GIVEN TEXT:
■ ■ ■ ■ ■ ■ ■
I'm glad you liked this one. I was really looking forward to it when I finally landed some in the UK. At well < $100 per bottle, but $117 will get you one of the few remaining at the LCBO if you want one.

My first bottle is empty and I'll wait a while before opening another, but I'm reassured by looking at my review and finding that I tasted some similar things to you. Not surprising, as we tasted from the same bottle.

Cheers!

6 years ago 0

@casualtorture
casualtorture commented

So how do you calculate proofs in British? US we just divide the proof by 2 to get abv. 100 proof is 57%? how does the math work?

6 years ago 0

@talexander
talexander commented

@casualtorture Somebody else on the site might know better than me, but I think it comes from the idea that, to prove that the whisky (or actually rum at the time) wasn't diluted by the officers who were giving rations to the British sailors, they would ignite it with gunpowder and if it flared up (ie. was at least 57% ABV) that was "proof" that it was undiluted (ie. the sailors weren't getting ripped off). If anyone has a better explanation, please share!

6 years ago 2Who liked this?

@casualtorture
casualtorture commented

@paddockjudge very interesting. i love knowing the history behind everything. I wonder why they changed it?

6 years ago 0

@Pete1969
Pete1969 commented

@casualtorture the UK still uses Navy proof as a term for the 57% ABV and @talexander is spot on with his explanation. Pussers sell a rum at that 54.5%ABV referred to as Gunpowder proof and Woods 100 Navy rum is readily available in U.K., both claim a long history of same recipe and blended from different Distillers Pussers is West Indies and Woods Guyana. Neither have a lot of age to them but they deliver plenty of flavour I find a lot of liquorice especially on the Woods with usual sweetness associated with rum.

Anywhere around the 55% ABV hits the mark with the gunpowder test but 57 is the magic number for the British Navy Ration as it is "100 per cent proof" the rum is not diluted. The rum ration was removed in the 1970's by the Navy but the terminology is still popular.

6 years ago 1Who liked this?

@Victor
Victor commented

Do you all really think that the British navy worried about maintaining the quality of the spirits they gave their sailors because they gave a damn about the sailors? That makes no sense whatsoever. 57 % ABV plus a fraction was the alcoholic strength at which the British Navy could be certain that potential spillage and contamination of the spirits onto the gunpowder of their naval cannon would not endanger the ignition of the powder. Pure military expedient. That spirit would likely have been at 40% abv, 30% abv, or lower, if they could have gotten away with it.

What could be more logical (not) than defining the standard for strength of your spirits by what it takes to ignite 18th century naval gunpowder???
■ ■ ■ ■ ■ ■ ■
WHAT THIS EXERCISE ASKS:
1 – In the comment thread, translate this sentence into Spanish: "The rum ration was removed in the 1970's by the Navy but the terminology is still popular."
2 – Condense the paragraph of the comment thread that begins "Do you all really think that the British navy worried" into a short bulleted list that keeps its main points.
3 – Transcribe the comment thread word for word, starting at "So how do you" and ending at "explanation, please share!".

PROVIDED MATERIAL:
■ ■ ■ ■ ■ ■ ■
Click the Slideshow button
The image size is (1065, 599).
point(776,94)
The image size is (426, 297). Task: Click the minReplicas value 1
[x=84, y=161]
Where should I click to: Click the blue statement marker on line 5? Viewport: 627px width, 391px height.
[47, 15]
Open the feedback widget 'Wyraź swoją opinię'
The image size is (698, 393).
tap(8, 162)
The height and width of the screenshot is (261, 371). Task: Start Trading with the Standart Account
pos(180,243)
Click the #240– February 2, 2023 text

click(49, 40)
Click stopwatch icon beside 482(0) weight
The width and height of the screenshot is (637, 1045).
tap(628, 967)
■ ■ ■ ■ ■ ■ ■
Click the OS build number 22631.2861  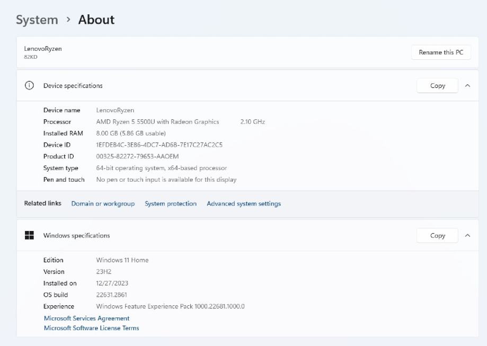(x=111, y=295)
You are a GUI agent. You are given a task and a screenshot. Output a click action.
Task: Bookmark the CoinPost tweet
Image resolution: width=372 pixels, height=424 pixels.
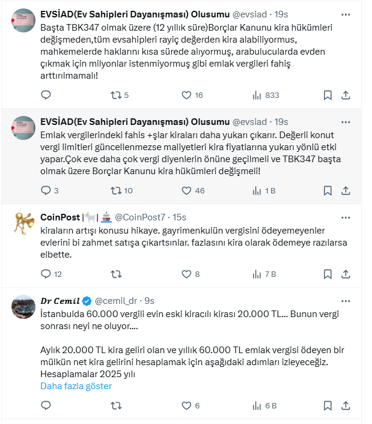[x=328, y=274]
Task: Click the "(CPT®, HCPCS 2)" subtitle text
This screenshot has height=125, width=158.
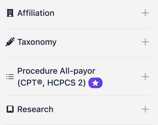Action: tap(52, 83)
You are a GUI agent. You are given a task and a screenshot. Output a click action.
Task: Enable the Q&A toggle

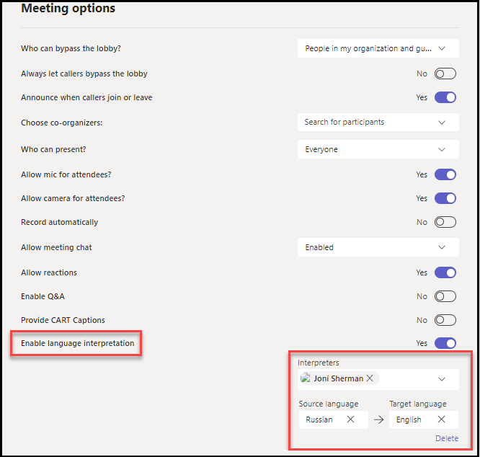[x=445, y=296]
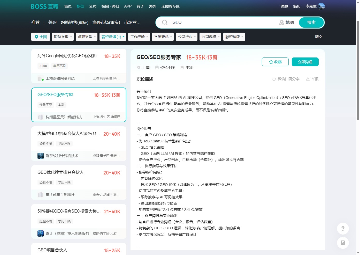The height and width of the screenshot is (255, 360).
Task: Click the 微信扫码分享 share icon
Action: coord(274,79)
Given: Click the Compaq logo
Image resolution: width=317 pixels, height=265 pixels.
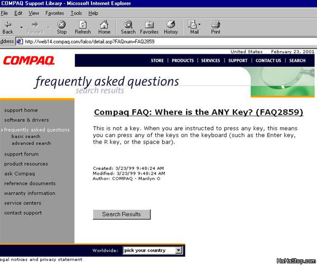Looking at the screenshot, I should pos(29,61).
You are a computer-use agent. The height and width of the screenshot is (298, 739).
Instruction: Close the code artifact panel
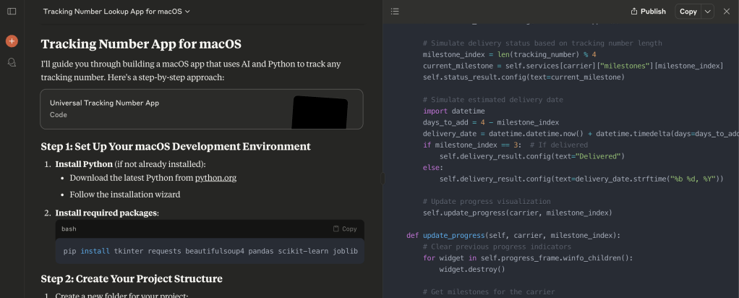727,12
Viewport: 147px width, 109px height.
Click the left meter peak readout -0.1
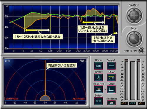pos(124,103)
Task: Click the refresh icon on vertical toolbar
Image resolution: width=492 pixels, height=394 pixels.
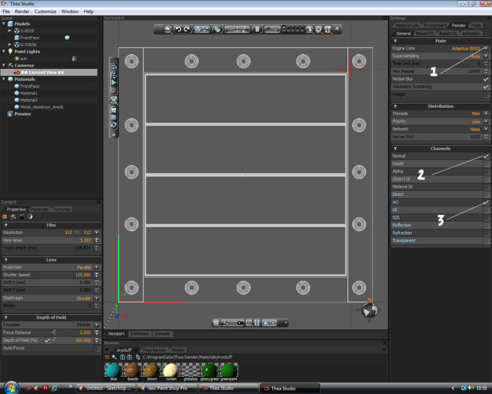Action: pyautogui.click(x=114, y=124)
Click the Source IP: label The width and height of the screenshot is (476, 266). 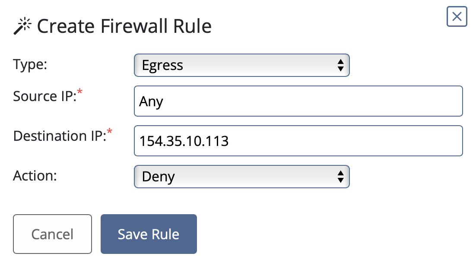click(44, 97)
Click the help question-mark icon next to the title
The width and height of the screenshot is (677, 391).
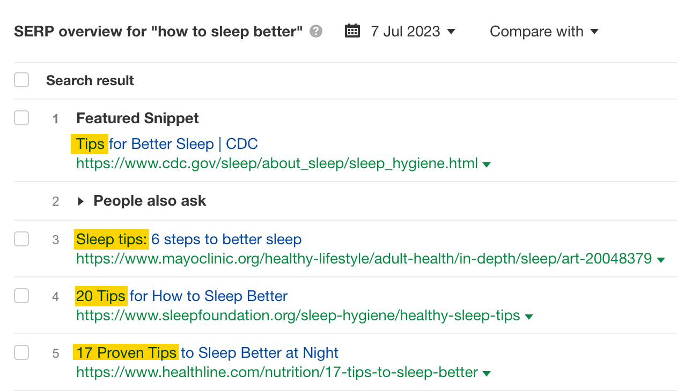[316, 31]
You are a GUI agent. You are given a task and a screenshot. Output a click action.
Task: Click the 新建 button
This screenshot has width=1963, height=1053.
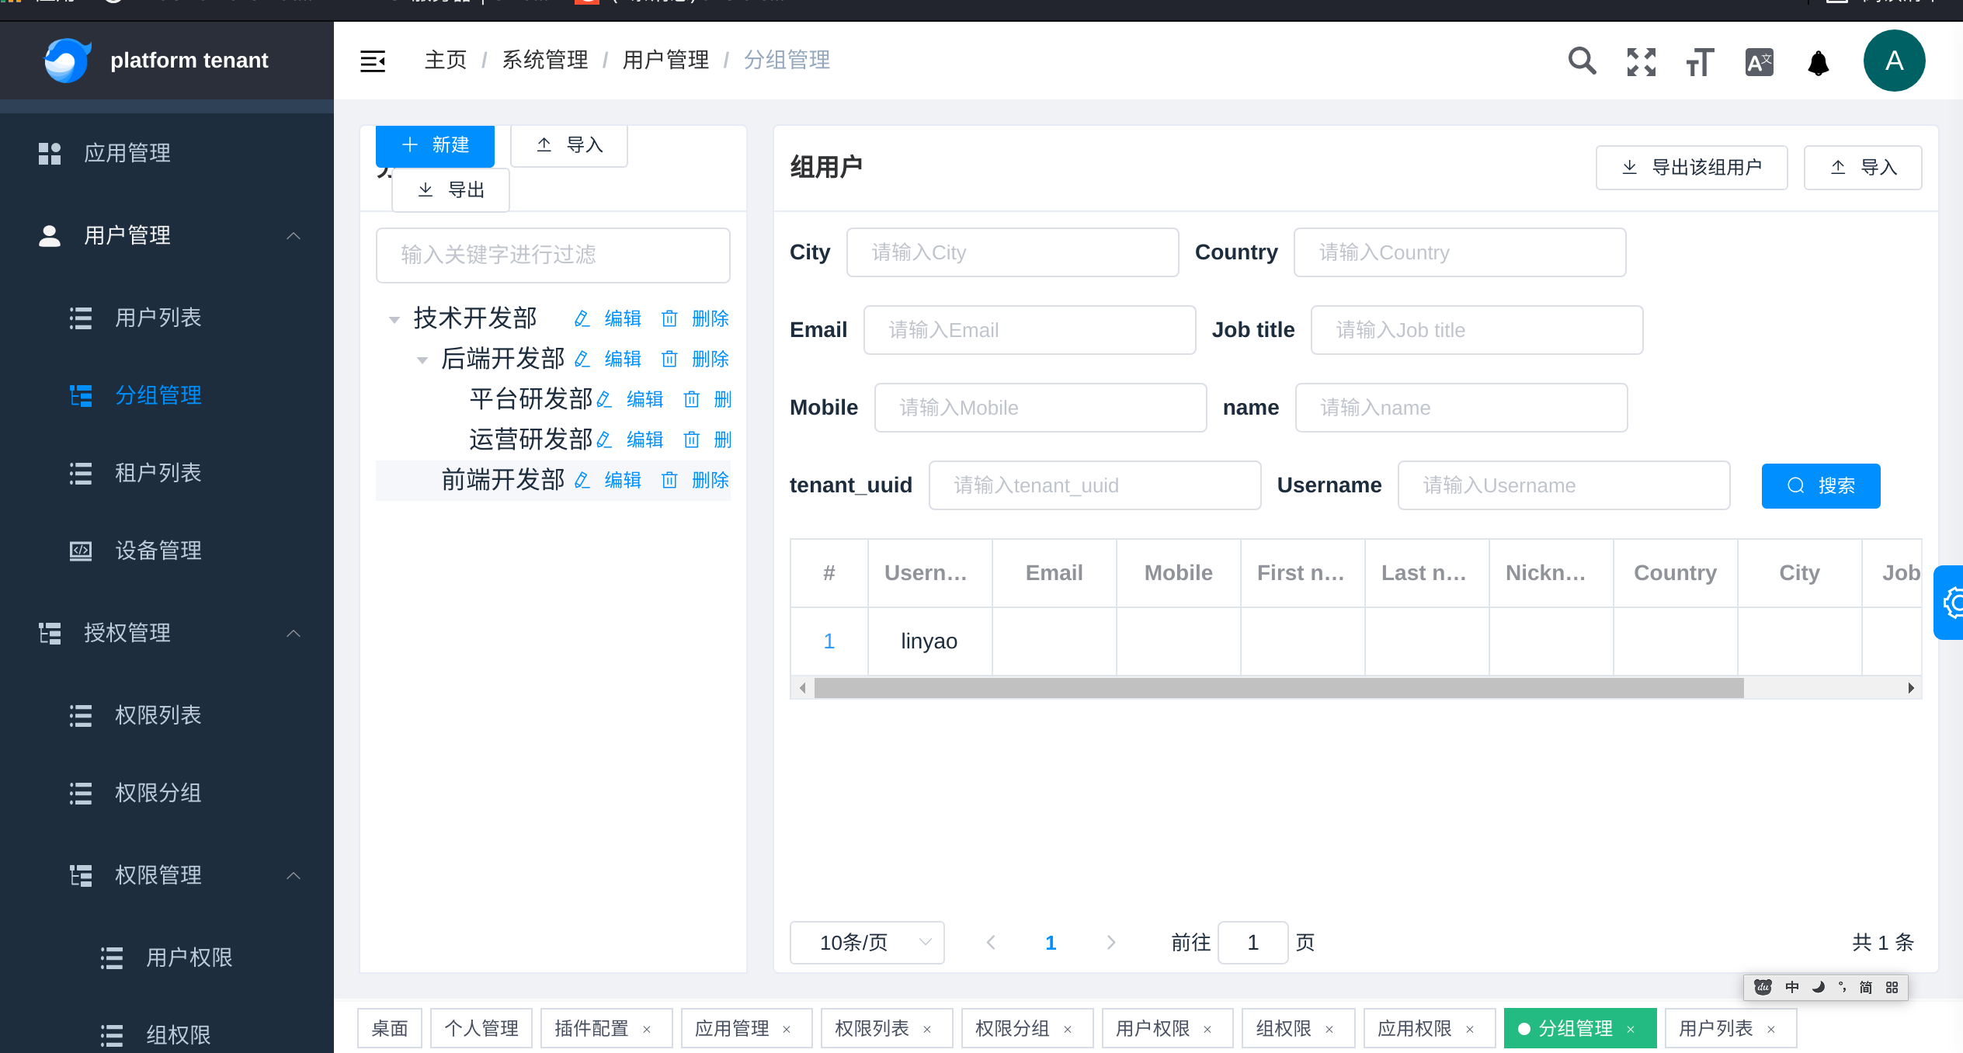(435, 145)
■ ■ ■ ■ ■ ■ ■
CORRECT ANSWERS:
1 – La ración de ron fue suprimida por la Marina en la década de 1970, pero la terminología sigue siendo popular.

2 –
- The navy did not care about the quality of its sailors' spirits out of concern for the sailors.
- 57% ABV plus a fraction was the strength at which spilled or contaminating spirits would not stop the gunpowder of naval cannon from igniting.
- This was purely a military expedient.
- If the navy could have gotten away with it, the spirit would likely have been 40% ABV, 30% ABV or lower.

3 –
So how do you calculate proofs in British? US we just divide the proof by 2 to get abv. 100 proof is 57%? how does the math work?

6 years ago 0

@talexander
talexander commented

@casualtorture Somebody else on the site might know better than me, but I think it comes from the idea that, to prove that the whisky (or actually rum at the time) wasn't diluted by the officers who were giving rations to the British sailors, they would ignite it with gunpowder and if it flared up (ie. was at least 57% ABV) that was "proof" that it was undiluted (ie. the sailors weren't getting ripped off). If anyone has a better explanation, please share!